Tuesday, January 31, 2017

Harkers Island

Today we decided to visit Harkers Island, which lies due east of Atlantic Beach on what they call the "Back Sound."  It is small, unincorporated, and quite picturesque.  We came here last year on the recommendation of Martha's Aunt and had a little picnic on National Park Service land adjacent to the ferry to Cape Lookout.  The sea was too rough today for a ferry to Shackleford Island, where the famous Shackleford ponies (related, I think, to the Banker Ponies farther north that we know in Corolla) roam freely and the Cape Lookout lighthouse stands tall; we may come back on a day when wind gusts are not 30 mph!

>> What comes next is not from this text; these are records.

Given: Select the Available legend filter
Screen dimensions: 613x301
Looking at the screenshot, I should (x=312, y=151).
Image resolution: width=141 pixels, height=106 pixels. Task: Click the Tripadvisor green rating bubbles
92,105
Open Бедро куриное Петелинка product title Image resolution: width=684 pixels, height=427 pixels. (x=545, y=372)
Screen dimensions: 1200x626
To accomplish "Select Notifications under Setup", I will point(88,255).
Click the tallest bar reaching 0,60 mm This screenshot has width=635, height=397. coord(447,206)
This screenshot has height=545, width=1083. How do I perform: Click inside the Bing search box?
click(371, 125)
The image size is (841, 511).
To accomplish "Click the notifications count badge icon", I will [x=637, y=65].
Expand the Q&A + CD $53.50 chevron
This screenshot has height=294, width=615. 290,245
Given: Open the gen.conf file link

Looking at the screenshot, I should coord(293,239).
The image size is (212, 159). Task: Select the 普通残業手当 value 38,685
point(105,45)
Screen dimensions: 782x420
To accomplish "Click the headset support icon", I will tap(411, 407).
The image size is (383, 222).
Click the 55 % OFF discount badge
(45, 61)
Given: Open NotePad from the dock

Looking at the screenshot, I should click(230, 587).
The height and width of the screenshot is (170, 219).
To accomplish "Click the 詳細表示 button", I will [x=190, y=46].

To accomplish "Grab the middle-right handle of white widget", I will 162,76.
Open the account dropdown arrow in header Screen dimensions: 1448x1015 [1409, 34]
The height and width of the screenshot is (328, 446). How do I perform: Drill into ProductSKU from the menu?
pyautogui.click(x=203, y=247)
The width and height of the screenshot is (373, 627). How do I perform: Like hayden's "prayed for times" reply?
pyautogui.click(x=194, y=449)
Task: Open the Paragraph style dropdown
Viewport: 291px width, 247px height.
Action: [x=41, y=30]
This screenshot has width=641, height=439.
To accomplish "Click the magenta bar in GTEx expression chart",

We had lunch at the Fish Hook Grill,a little hole-in-the-wall place highly-rated by Tripadvisor, where they served up their signature, delicious Hatteras-style clam chowder (clear broth, plenty of clams, potatoes, and not much else). 

This is the kind of place we love to discover - all they had on the table for condiments was Texas Pete Pepper Sauce, Texas Pete Hot Sauce, and Malt Vinegar.  I had the crab cake sandwich as well, made in-house and falling-apart delicious!


We spotted this egret in the reeds just before we crossed the bridge to the island - it had flown in spectacularly but we did not get the camera out in time to catch it mid-flight.


At the Ferry at the eastern end of the island, the wind was glowing straight in off the Sound and gulls were just hanging in the air, as if tethered by kite-strings, gazing out over the water toward Cape Lookout Lighthouse faintly seen on the horizon.



Then we spent some time wandering through the Core Sound Waterfowl Museum and Heritage Center, which was celebrating its 25th year and which we had toured last year as well.


It's one of the best small museums in the area, filled with fascinating exhibits as diverse as two splendid Community Quilts (and the local quilters were working today in the special-events room), looping videos about fishing and the Down East Brogue, and a continuously-playing recording of the Menhaden Chanteymen singing acapela work songs going back to slavery days.  As we climbed up to the second floor, and the third, and on up to the tower with a view of Cape Lookout lighthouse on one side and Willow Pond on the other, we could hear their soft voices harmonizing down below us, and picture their grandfathers doing hot field work or hauling in nets heavy with menhaden.


This old photo of a"Dry Boatman," whose job it was to spot the big schools of menhaden and lead the big fishing boats out to them, was especially fascinating to me.  I would have loved to have spoken to him, although he looked like the sort of man who would not waste much time on foolish talk.


I remember this quote from Wallace Stegner from last year, and it was a fitting one for this place devoted to explaining exactly who these people were who lived here over the years, with their Downeast brogue and their hard lives out on the sea.  People who hailed from any other place (like us) were called "Off."


The museum houses one of the most comfortable-looking libraries I have ever seen; I could have spent the rest of the day in that leather chair, reading through local-history books.


We rambled back past shrimp boats berthed safely in a little marina on this extremely rough day, white-caps charging in on the Sound, blowing back everything in sight in a furious gale (although temperatures were surprisingly mild).


An interesting little thrift store beckoned on the road back to Beaufort, complete with enigmatic bible verse that I had to look up.
 

"Call to me and I will answer you 
and tell you great and unsearchable things you do not know."

And so we found ourselves back in Beaufort at the end of the day, and then Morehead City again, and across the bridge to Atlantic Beach.  Where were we from, after all?  Do we know who we are?  We spent the day driving through cold salt flats and past little houses nestled under live oak trees and backing up on the choppy sound, gleaming brightly behind them, looking for all the unsearchable things still to be discovered.